Plan Vivo developing biodiversity credit pricing guidance

Published 17:35 on October 5, 2023  /  Last updated at 17:35 on October 5, 2023  / Thomas Cox /  Biodiversity, International

Plan Vivo aims to launch guidance on the pricing of biodiversity credits within a year, Carbon Pulse has learned.

Plan Vivo aims to launch guidance on the pricing of biodiversity credits within a year, Carbon Pulse has learned.

The nature and carbon standard-setter has been surveying market players on how much they would be willing to pay for biodiversity credits, according to Keith Bohannon, CEO at the organisation.

“It’s going to be guidance rather than a procedure. In the absence of having all the frameworks in place and established markets, it will give a place to start,” he told Carbon Pulse.

Plan Vivo’s second consultation on its PV Nature Methodology for generating biodiversity certificates closed last month.

The method used a ‘percentage change of biodiversity per hectare’ approach for measuring improvements in biodiversity. Each unit of biodiversity credit would link to this percentage change, Bohannon said.

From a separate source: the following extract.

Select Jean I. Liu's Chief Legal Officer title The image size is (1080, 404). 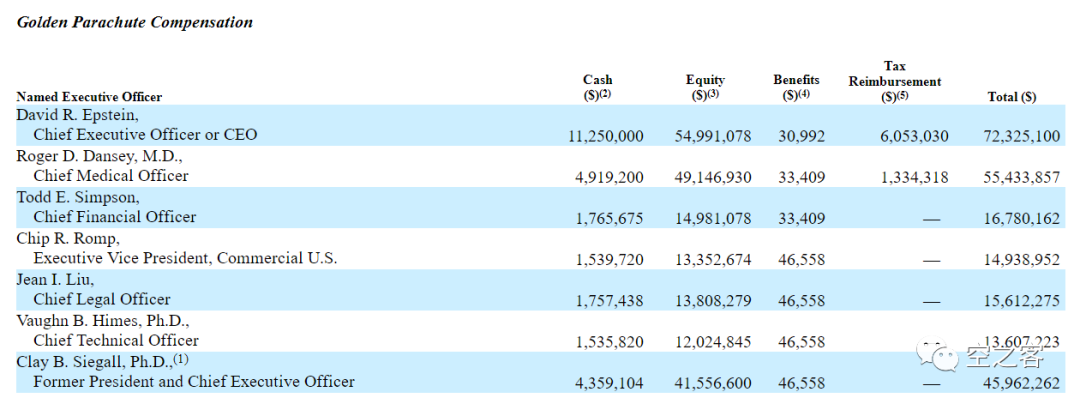pyautogui.click(x=102, y=299)
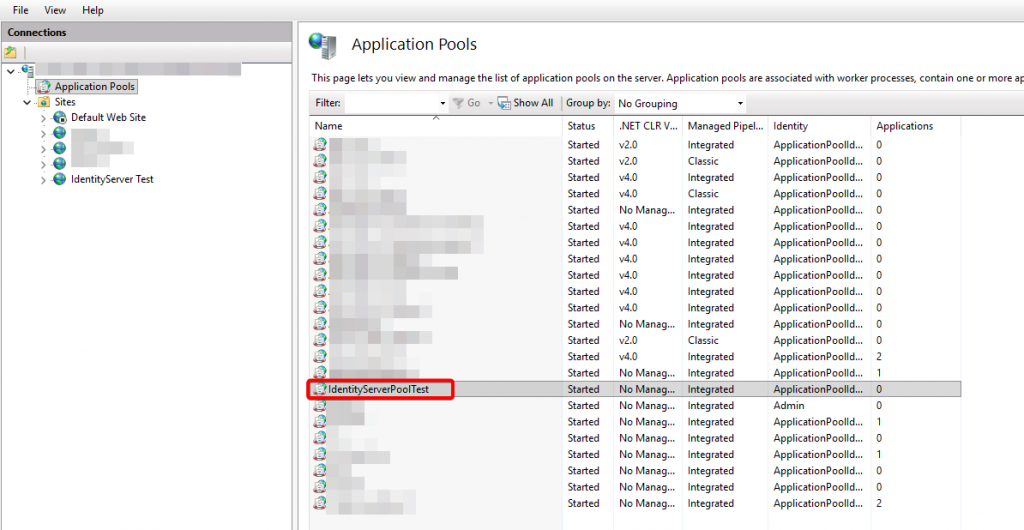Collapse the Sites tree node
The image size is (1024, 530).
pyautogui.click(x=27, y=102)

Initial scoping showed prices would be “not far of the range we see in voluntary carbon markets, around $20” per unit, he said.

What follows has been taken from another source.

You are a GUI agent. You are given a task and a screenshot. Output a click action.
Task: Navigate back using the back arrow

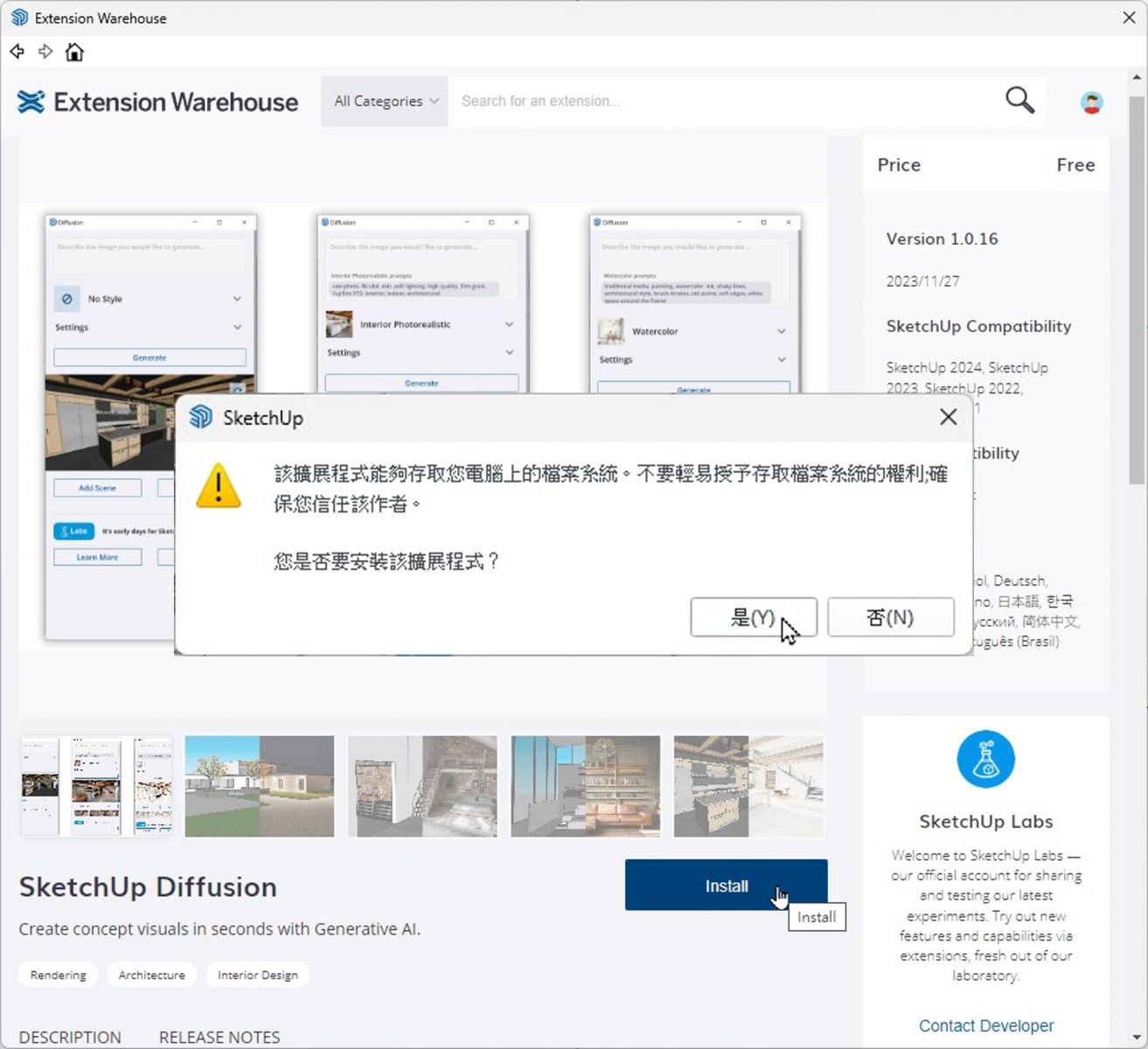[x=17, y=52]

The price of the credit would need to cover the full conservation costs of the project, he said.

“It’s going to take at least two years to issue any credits for a project – there’s going to be a cost to do all that activity.”

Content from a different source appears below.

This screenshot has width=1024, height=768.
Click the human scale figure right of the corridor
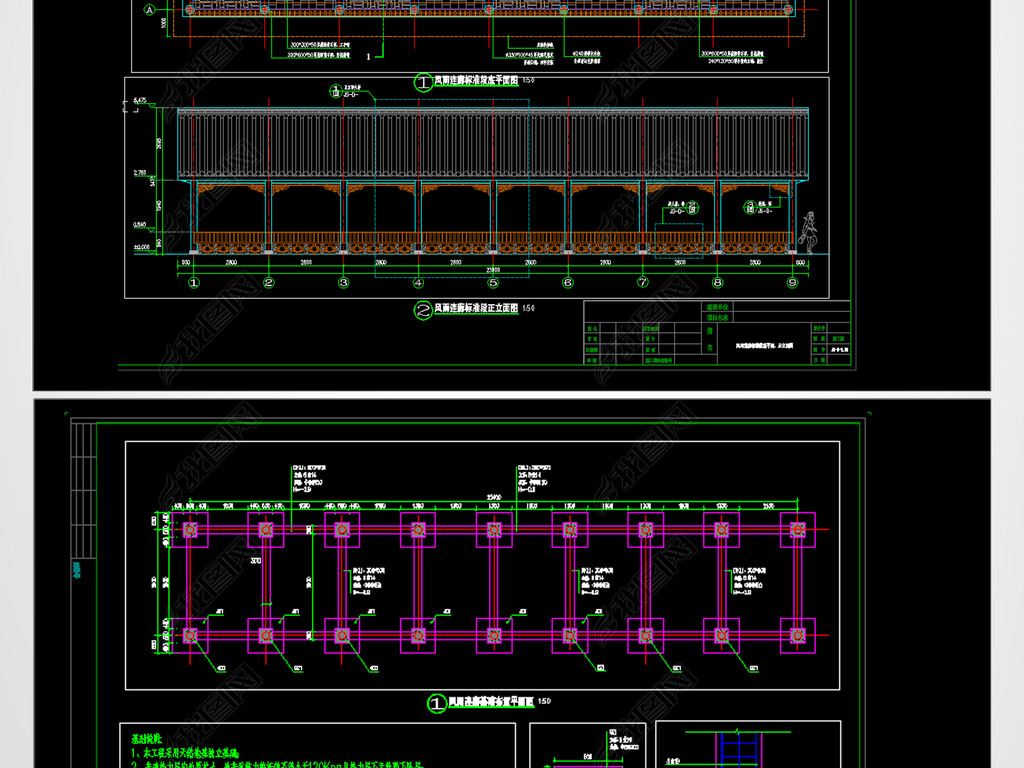pyautogui.click(x=809, y=234)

“We feel like we need to advise projects on how to price the credits and a minimum level on the cost of doing the work.”

The price of each credit will vary between projects due to their differing conservation costs, he said. These will be influenced by factors such as geography, size, type of conservation activities, and involvement of local communities and Indigenous Peoples.

A higher price would not necessarily indicate a “better” credit for biodiversity, due to the complexity of nature, he said.

To overcome this obstacle the pricing would need to be “fully open and transparent, which is not the way at the moment with voluntary carbon markets”, he said.

The pricing will also need to allow for flexibility as biodiversity crediting frameworks develop, he said.

Tom Stevens, head of climate and nature markets at Flora & Fauna, said basing biodiversity credit pricing on project costs could be “difficult” for the market to accept.

“We need to discuss what that really means. If the market isn’t going to accept what that means, how do we get around that? I don’t have the answer,” he told a panel at the Corporate Investments into Forestry & Biodiversity conference in London.

Zoe Balmforth, co-founder of Pivotal, said generating biodiversity and carbon credits for the same piece of land, or ‘stacking’, posed risks for pricing of biodiversity credits.

Such a practice could create a “real risk of undermining the pricing of biodiversity credits at this stage”, as stacked projects could have lower prices on the biodiversity markets, Balmforth said.

“There’ll be plenty of projects that need biodiversity credits for financing because they can’t generate carbon, maybe grassland, and then you’ve undermined the price for those,” she said.

“What we do now will have a huge impact on what comes next. It did with carbon, it will do here too.”